* Problem to work on *
Each line of the material must reappear unchanged in the answer.
------------------------
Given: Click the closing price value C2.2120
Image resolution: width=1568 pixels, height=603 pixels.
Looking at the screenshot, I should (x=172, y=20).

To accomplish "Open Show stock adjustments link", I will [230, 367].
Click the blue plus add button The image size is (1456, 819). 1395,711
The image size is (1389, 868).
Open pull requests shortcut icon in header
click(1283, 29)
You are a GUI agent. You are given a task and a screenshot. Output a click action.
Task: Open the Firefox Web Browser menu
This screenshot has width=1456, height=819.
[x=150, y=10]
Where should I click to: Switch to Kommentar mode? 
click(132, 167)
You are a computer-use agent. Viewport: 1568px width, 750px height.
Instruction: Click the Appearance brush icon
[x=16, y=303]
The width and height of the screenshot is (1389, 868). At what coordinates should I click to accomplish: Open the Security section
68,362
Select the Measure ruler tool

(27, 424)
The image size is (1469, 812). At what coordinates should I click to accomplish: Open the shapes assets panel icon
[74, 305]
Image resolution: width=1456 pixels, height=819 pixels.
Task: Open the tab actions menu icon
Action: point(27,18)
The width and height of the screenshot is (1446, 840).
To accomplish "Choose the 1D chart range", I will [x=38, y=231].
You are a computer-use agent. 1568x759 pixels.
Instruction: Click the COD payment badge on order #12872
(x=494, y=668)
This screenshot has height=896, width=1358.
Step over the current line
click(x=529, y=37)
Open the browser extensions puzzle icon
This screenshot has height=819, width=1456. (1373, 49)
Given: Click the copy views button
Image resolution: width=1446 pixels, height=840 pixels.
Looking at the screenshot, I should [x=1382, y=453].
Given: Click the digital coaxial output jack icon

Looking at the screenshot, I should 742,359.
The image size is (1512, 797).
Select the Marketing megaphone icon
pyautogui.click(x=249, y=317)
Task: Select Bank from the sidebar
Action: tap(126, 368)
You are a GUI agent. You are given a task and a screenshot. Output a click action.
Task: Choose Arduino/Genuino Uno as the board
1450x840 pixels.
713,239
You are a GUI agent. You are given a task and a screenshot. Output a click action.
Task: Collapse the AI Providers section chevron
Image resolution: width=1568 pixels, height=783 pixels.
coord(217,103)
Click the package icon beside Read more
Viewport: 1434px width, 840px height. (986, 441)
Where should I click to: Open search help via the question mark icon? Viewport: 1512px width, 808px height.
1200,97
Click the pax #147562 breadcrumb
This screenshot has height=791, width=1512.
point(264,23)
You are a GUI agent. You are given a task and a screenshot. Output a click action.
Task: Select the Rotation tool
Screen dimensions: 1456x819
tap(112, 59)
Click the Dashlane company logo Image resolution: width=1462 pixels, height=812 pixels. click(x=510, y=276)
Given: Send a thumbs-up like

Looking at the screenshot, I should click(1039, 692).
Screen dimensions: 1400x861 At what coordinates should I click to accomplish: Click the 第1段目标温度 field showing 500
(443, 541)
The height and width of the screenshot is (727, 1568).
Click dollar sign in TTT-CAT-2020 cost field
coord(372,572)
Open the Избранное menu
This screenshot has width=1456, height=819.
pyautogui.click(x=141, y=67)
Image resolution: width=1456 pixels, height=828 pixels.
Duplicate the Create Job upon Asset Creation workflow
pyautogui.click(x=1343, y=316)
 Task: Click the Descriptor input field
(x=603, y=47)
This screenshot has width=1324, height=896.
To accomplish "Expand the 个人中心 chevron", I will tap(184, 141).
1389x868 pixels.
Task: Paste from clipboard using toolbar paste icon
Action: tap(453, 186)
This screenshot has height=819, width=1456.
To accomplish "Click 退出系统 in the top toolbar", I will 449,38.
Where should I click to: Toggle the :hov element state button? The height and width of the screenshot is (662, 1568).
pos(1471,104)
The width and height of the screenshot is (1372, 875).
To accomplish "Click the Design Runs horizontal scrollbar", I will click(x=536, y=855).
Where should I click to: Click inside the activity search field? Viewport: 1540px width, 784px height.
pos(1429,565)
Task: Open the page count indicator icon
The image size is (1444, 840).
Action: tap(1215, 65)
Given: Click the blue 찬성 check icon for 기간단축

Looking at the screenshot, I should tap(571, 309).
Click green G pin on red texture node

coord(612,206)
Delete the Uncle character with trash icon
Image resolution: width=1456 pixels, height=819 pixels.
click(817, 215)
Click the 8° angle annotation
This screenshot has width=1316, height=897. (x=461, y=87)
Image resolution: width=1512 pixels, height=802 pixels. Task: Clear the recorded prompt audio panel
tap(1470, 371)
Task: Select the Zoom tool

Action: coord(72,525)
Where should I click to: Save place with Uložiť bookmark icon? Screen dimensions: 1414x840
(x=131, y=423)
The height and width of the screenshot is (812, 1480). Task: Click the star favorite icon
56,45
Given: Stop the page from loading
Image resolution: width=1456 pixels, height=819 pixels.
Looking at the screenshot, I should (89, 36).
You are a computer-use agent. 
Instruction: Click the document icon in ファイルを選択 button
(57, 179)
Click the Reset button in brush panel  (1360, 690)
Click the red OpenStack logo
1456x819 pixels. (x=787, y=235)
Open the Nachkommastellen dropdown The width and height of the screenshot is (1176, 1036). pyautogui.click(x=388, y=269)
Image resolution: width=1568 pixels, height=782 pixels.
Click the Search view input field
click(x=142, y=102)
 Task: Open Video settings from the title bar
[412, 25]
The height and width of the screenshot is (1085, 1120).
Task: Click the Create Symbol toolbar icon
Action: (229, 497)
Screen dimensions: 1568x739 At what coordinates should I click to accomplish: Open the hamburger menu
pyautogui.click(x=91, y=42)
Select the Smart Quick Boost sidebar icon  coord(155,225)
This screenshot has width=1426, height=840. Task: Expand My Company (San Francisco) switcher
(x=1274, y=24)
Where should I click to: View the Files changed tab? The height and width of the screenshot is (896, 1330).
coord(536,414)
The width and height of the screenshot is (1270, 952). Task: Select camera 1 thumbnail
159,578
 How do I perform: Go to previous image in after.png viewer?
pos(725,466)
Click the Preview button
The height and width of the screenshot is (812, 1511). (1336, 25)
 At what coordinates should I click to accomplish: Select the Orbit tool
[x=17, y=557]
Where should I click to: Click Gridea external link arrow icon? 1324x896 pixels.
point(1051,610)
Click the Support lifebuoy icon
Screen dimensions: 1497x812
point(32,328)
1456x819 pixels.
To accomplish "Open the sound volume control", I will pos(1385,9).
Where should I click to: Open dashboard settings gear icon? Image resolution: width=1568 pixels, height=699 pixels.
------------------------
* Answer space *
Given: Click the closing price value C2.2120
Image resolution: width=1568 pixels, height=603 pixels.
Looking at the screenshot, I should (x=172, y=20).

To accomplish "Open Show stock adjustments link", I will [230, 367].
Click the blue plus add button The image size is (1456, 819). 1395,711
The image size is (1389, 868).
Open pull requests shortcut icon in header
click(1283, 29)
You are a GUI agent. You are given a task and a screenshot. Output a click action.
Task: Open the Firefox Web Browser menu
This screenshot has width=1456, height=819.
[x=150, y=10]
Where should I click to: Switch to Kommentar mode? 
click(132, 167)
You are a computer-use agent. Viewport: 1568px width, 750px height.
Instruction: Click the Appearance brush icon
[x=16, y=303]
The width and height of the screenshot is (1389, 868). At what coordinates should I click to accomplish: Open the Security section
68,362
Select the Measure ruler tool

(27, 424)
The image size is (1469, 812). At what coordinates should I click to accomplish: Open the shapes assets panel icon
[74, 305]
Image resolution: width=1456 pixels, height=819 pixels.
Task: Open the tab actions menu icon
Action: point(27,18)
The width and height of the screenshot is (1446, 840).
To accomplish "Choose the 1D chart range", I will [x=38, y=231].
You are a computer-use agent. 1568x759 pixels.
Instruction: Click the COD payment badge on order #12872
(x=494, y=668)
This screenshot has height=896, width=1358.
Step over the current line
click(x=529, y=37)
Open the browser extensions puzzle icon
This screenshot has height=819, width=1456. (1373, 49)
Given: Click the copy views button
Image resolution: width=1446 pixels, height=840 pixels.
Looking at the screenshot, I should [x=1382, y=453].
Given: Click the digital coaxial output jack icon

Looking at the screenshot, I should 742,359.
The image size is (1512, 797).
Select the Marketing megaphone icon
pyautogui.click(x=249, y=317)
Task: Select Bank from the sidebar
Action: tap(126, 368)
You are a GUI agent. You are given a task and a screenshot. Output a click action.
Task: Choose Arduino/Genuino Uno as the board
1450x840 pixels.
713,239
You are a GUI agent. You are given a task and a screenshot. Output a click action.
Task: Collapse the AI Providers section chevron
Image resolution: width=1568 pixels, height=783 pixels.
coord(217,103)
Click the package icon beside Read more
Viewport: 1434px width, 840px height. (986, 441)
Where should I click to: Open search help via the question mark icon? Viewport: 1512px width, 808px height.
1200,97
Click the pax #147562 breadcrumb
This screenshot has height=791, width=1512.
point(264,23)
You are a GUI agent. You are given a task and a screenshot. Output a click action.
Task: Select the Rotation tool
Screen dimensions: 1456x819
tap(112, 59)
Click the Dashlane company logo Image resolution: width=1462 pixels, height=812 pixels. click(x=510, y=276)
Given: Send a thumbs-up like

Looking at the screenshot, I should click(1039, 692).
Screen dimensions: 1400x861 At what coordinates should I click to accomplish: Click the 第1段目标温度 field showing 500
(443, 541)
The height and width of the screenshot is (727, 1568).
Click dollar sign in TTT-CAT-2020 cost field
coord(372,572)
Open the Избранное menu
This screenshot has width=1456, height=819.
pyautogui.click(x=141, y=67)
Image resolution: width=1456 pixels, height=828 pixels.
Duplicate the Create Job upon Asset Creation workflow
pyautogui.click(x=1343, y=316)
 Task: Click the Descriptor input field
(x=603, y=47)
This screenshot has width=1324, height=896.
To accomplish "Expand the 个人中心 chevron", I will tap(184, 141).
1389x868 pixels.
Task: Paste from clipboard using toolbar paste icon
Action: tap(453, 186)
This screenshot has height=819, width=1456.
To accomplish "Click 退出系统 in the top toolbar", I will 449,38.
Where should I click to: Toggle the :hov element state button? The height and width of the screenshot is (662, 1568).
pos(1471,104)
The width and height of the screenshot is (1372, 875).
To accomplish "Click the Design Runs horizontal scrollbar", I will click(x=536, y=855).
Where should I click to: Click inside the activity search field? Viewport: 1540px width, 784px height.
pos(1429,565)
Task: Open the page count indicator icon
The image size is (1444, 840).
Action: tap(1215, 65)
Given: Click the blue 찬성 check icon for 기간단축

Looking at the screenshot, I should tap(571, 309).
Click green G pin on red texture node

coord(612,206)
Delete the Uncle character with trash icon
Image resolution: width=1456 pixels, height=819 pixels.
click(817, 215)
Click the 8° angle annotation
This screenshot has width=1316, height=897. (x=461, y=87)
Image resolution: width=1512 pixels, height=802 pixels. Task: Clear the recorded prompt audio panel
tap(1470, 371)
Task: Select the Zoom tool

Action: coord(72,525)
Where should I click to: Save place with Uložiť bookmark icon? Screen dimensions: 1414x840
(x=131, y=423)
The height and width of the screenshot is (812, 1480). Task: Click the star favorite icon
56,45
Given: Stop the page from loading
Image resolution: width=1456 pixels, height=819 pixels.
Looking at the screenshot, I should (89, 36).
You are a computer-use agent. 
Instruction: Click the document icon in ファイルを選択 button
(57, 179)
Click the Reset button in brush panel  (1360, 690)
Click the red OpenStack logo
1456x819 pixels. (x=787, y=235)
Open the Nachkommastellen dropdown The width and height of the screenshot is (1176, 1036). pyautogui.click(x=388, y=269)
Image resolution: width=1568 pixels, height=782 pixels.
Click the Search view input field
click(x=142, y=102)
 Task: Open Video settings from the title bar
[412, 25]
The height and width of the screenshot is (1085, 1120).
Task: Click the Create Symbol toolbar icon
Action: (229, 497)
Screen dimensions: 1568x739 At what coordinates should I click to accomplish: Open the hamburger menu
pyautogui.click(x=91, y=42)
Select the Smart Quick Boost sidebar icon  coord(155,225)
This screenshot has width=1426, height=840. Task: Expand My Company (San Francisco) switcher
(x=1274, y=24)
Where should I click to: View the Files changed tab? The height and width of the screenshot is (896, 1330).
coord(536,414)
The width and height of the screenshot is (1270, 952). Task: Select camera 1 thumbnail
159,578
 How do I perform: Go to previous image in after.png viewer?
pos(725,466)
Click the Preview button
The height and width of the screenshot is (812, 1511). (1336, 25)
 At what coordinates should I click to accomplish: Select the Orbit tool
[x=17, y=557]
Where should I click to: Click Gridea external link arrow icon? 1324x896 pixels.
point(1051,610)
Click the Support lifebuoy icon
Screen dimensions: 1497x812
point(32,328)
1456x819 pixels.
To accomplish "Open the sound volume control", I will pos(1385,9).
Where should I click to: Open dashboard settings gear icon? Image resolution: width=1568 pixels, height=699 pixels.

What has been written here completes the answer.